→ DOCUMENT SEGMENT
_____

Investment advisors are responsible for a book of business that often consists of hundreds of client households and hundreds of millions in assets. They develop a close personal connection with clients such that many, if not most, clients are apt to follow the advisors if they leave for another firm.
For their part, advisory firms will try to slow or reduce the transfer of assets to the new firm by putting in place non-solicitation clauses in employment agreements and carefully guarding client information.
Not surprisingly, disputes over whether the investment advisor engaged in unlawful activity in moving to a competitor lead to significant amounts of litigation. These cases provide a considerable amount of guidance to other investment advisors considering a move, as well as to their new firms.
Pulver Crawford Munroe LLP has provided advice to more than 50 investment advisors and their teams, as well as their new firms, on transfers and on threatened or actual litigation.
The sampling below of decisions from the courts describes many of the typical issues that arise in litigation and how the courts have dealt with them.
This lengthy battle between two heavyweight investment advisory firms wound its way through the courts, all the way to the Supreme Court of Canada. The decisions rendered by the Supreme Court and, before it, the BC Court of Appeal, provide important guidance to investment advisors and their firms when contemplating the transfer of a team of advisors.
In this case, the advisors who moved from RBCDS to Merrill Lynch had not entered into non-competition or non-solicitation agreements. Nonetheless, RBCDS sued them and Merrill Lynch, alleging, amongst other things, a failure to give reasonable notice of resignations, breach of confidence and, with respect to the head of the branch who organized the departure, breach of his duty of good faith.
The Supreme Court held that, generally (in the absence of a non-compete or non-solicit), an employee who has resigned is not prevented from competing with their employer during the period of notice of they should have provided. Rather, the former employer is confined to damages for failure to give reasonable notice and for other potential wrongs, such as breach of confidential information. There is no general duty not to compete after departure, however.

_____

→ EXTRACTED INFORMATION
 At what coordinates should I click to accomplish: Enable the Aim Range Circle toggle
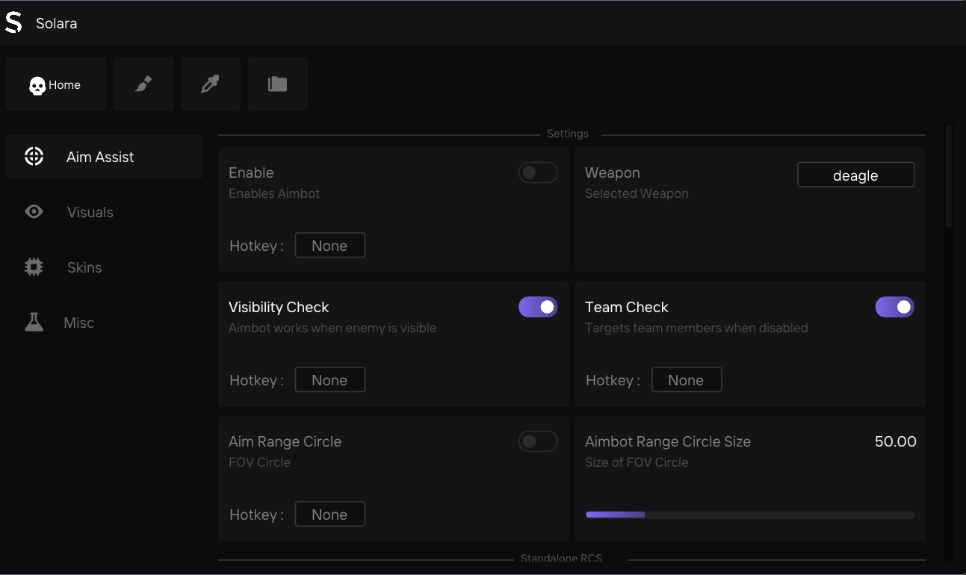538,441
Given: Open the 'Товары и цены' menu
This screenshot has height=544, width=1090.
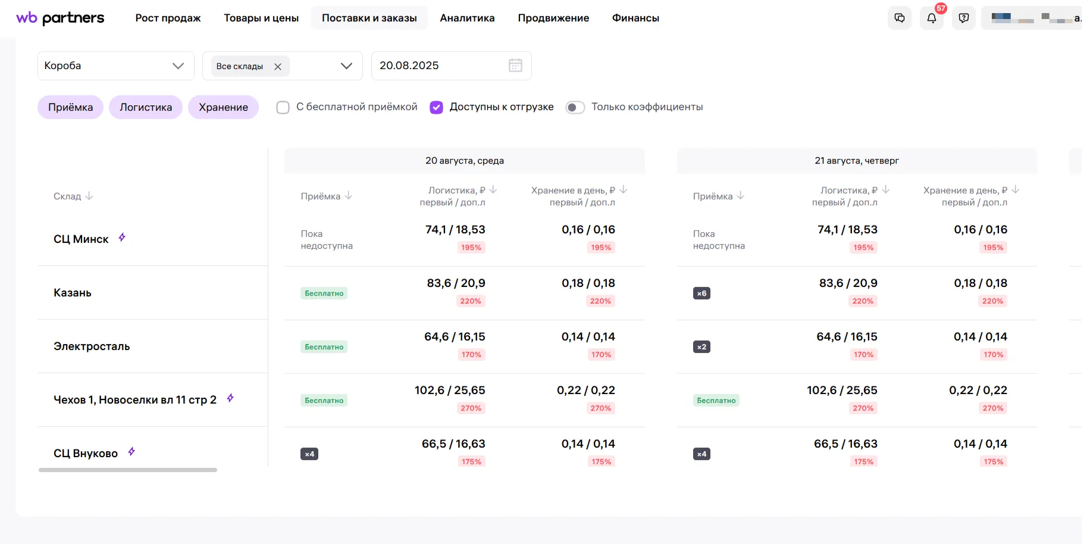Looking at the screenshot, I should [x=261, y=18].
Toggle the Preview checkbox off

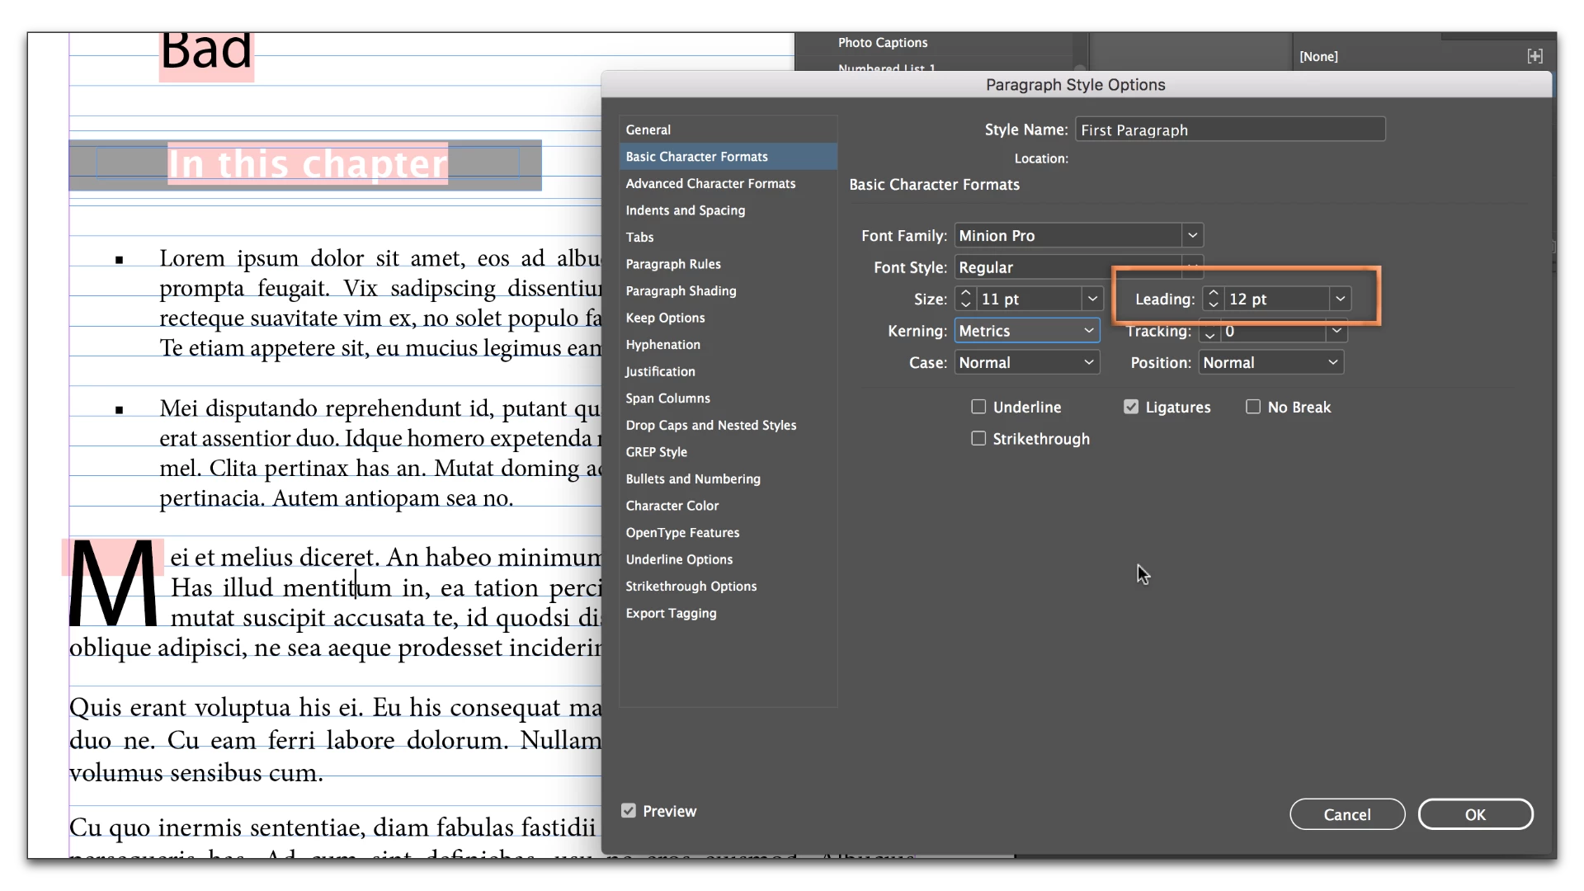pyautogui.click(x=629, y=811)
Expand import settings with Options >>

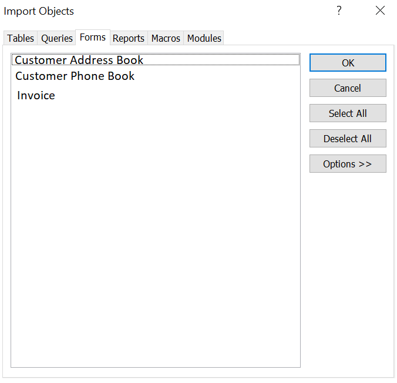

_____

→ AIM OF THE EXERCISE
Can you copy word for word the part of the text on investment advisors changing firms between "Investment advisors are" and "for another firm.", inclusive? The listing has no connection to the text on investment advisors changing firms.

→ RESPONSE TO THE EXERCISE
Investment advisors are responsible for a book of business that often consists of hundreds of client households and hundreds of millions in assets. They develop a close personal connection with clients such that many, if not most, clients are apt to follow the advisors if they leave for another firm.